Socially responsible funds are still niche products, but their influence on conventional business is tremendous. Over the years their values have become part of mainstream markets.


The Silent Revolution - How SRI Funds Changed the Market

The FTSE4Good Global Index (blue), which lists socially responsible entreprises, even outperformed the FTSE 100 Global Index (green) that doesn't use SRI criteria (Graph: FTSE)

 

Socially responsible funds make up for less than one percent of the European fund market, according to figures from the European Social Investment Forum (EUROSIF). The funds' influence on mainstream markets, however, goes well beyond their economic impact. Sustainable policies have become a topic for global players like British Petrol, Toyota or E.ON, because clients and investors started asking new questions.

“Investors are now thinking about environmental and social issues as risk issues in their own right,” explains Mark Robertson of sustainable investment adviser EIRIS. “It is not necessarily from a traditional ethical perspective, but increasingly because it makes financial sense to take that kind of thing on board.”

The FTSE4Good Index or the Dow Jones Sustainability Index reflects this interest in sustainable strategies. The indexes list a number of global heavyweights that do well by social and environmental standards like JP Morgan, Bank of America, SAP, Toyota, and Allianz. The FTSE4Good at times even outperforms conventional benchmarks such as the FTSE All Share Index.

EUROSIF reacted to this mainstreaming by distinguishing between core SRI, that is traditional SRI funds with strict investment criteria, and broad SRI, the vast amount of funds that start to look at sustainable policies as one criteria among many. According to EUROSIF’s calculations, core SRI investments in Europe amounted to some 103 billion euros in 2005, while broad SRI was worth an estimated 1.033 trillion euros.


Stakeholder Activism for Environmental Concerns

Besides introducing new investment criteria, SRI funds also act as watchdogs that convert companies ignorant of their impact on environment or society into more responsible corporations.
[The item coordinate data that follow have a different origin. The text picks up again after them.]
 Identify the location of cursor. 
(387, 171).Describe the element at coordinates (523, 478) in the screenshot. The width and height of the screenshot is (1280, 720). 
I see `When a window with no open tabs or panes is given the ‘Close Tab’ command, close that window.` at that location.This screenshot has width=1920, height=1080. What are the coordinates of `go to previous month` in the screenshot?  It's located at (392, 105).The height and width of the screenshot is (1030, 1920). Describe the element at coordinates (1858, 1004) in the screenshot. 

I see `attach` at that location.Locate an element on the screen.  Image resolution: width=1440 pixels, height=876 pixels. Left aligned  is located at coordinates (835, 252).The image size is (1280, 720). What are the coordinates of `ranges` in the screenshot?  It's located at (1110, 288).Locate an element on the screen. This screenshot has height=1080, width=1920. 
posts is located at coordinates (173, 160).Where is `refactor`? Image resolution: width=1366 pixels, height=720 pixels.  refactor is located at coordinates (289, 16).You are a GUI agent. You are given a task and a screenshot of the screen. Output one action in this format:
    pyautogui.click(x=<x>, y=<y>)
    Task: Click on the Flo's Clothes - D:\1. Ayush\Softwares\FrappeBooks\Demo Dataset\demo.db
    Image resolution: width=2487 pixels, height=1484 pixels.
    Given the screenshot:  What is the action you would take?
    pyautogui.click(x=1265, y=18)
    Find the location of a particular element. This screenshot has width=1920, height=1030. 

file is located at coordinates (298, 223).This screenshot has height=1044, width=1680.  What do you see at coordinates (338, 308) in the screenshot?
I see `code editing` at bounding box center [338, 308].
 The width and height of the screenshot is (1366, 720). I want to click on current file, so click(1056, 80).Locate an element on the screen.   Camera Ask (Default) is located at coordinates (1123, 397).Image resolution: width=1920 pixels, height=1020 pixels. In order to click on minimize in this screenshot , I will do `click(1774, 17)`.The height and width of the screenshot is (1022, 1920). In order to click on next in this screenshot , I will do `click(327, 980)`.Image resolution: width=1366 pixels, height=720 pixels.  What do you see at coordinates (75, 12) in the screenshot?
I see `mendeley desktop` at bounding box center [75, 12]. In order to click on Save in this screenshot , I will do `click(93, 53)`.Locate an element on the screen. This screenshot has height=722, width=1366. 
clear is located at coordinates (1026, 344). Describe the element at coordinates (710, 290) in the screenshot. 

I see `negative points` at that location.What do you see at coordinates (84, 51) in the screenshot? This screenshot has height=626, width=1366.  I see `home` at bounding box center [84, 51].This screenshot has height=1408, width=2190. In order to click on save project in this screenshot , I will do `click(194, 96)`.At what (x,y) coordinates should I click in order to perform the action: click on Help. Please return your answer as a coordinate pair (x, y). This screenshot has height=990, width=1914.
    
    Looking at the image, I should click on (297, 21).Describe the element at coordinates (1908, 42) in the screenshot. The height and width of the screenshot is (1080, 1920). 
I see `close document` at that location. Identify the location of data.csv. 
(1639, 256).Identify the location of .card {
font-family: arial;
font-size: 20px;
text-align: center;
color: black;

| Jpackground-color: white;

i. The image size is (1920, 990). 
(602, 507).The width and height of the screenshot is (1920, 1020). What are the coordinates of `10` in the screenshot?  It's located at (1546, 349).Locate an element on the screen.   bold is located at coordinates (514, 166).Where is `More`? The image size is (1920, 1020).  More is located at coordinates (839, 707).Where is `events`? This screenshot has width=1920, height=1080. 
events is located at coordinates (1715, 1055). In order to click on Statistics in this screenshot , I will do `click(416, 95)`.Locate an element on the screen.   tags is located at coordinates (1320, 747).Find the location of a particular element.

Calvert Asset Management, a U.S. investment house that specializes in SRI funds, recently criticized U.S. insurers for abstaining from the Global Roundtable on Climate Change, while European peers like Swiss RE or Allianz were at the forefront of the initiative. Calvert fund managers demanded disclosure about how insurers were dealing with climate change risks. One result of this so-called shareholder activism, was that Prudential Financial, a major U.S. insurer, began to more openly address climate-related concerns.

Another example of how investors are influenced by SRI comes from Scandinavian financial services provider Storebrand. In 2005, the company decided to subject all of its funds - about 25 billion euros in assets - to a common minimum standard of social responsibility.

“We had been doing this with some funds since 1995," says Christine Meisingset, Head of SRI research at Storebrand. "We saw that it is a good idea and it is not hurting returns, so we decided to move forward and do more of it” The motivation, Meisingset says, was an ethical one. “It is not right that we invest our customers money in areas that will be detrimental to future generations.” Return on investments have hardly been affected by the move, she says.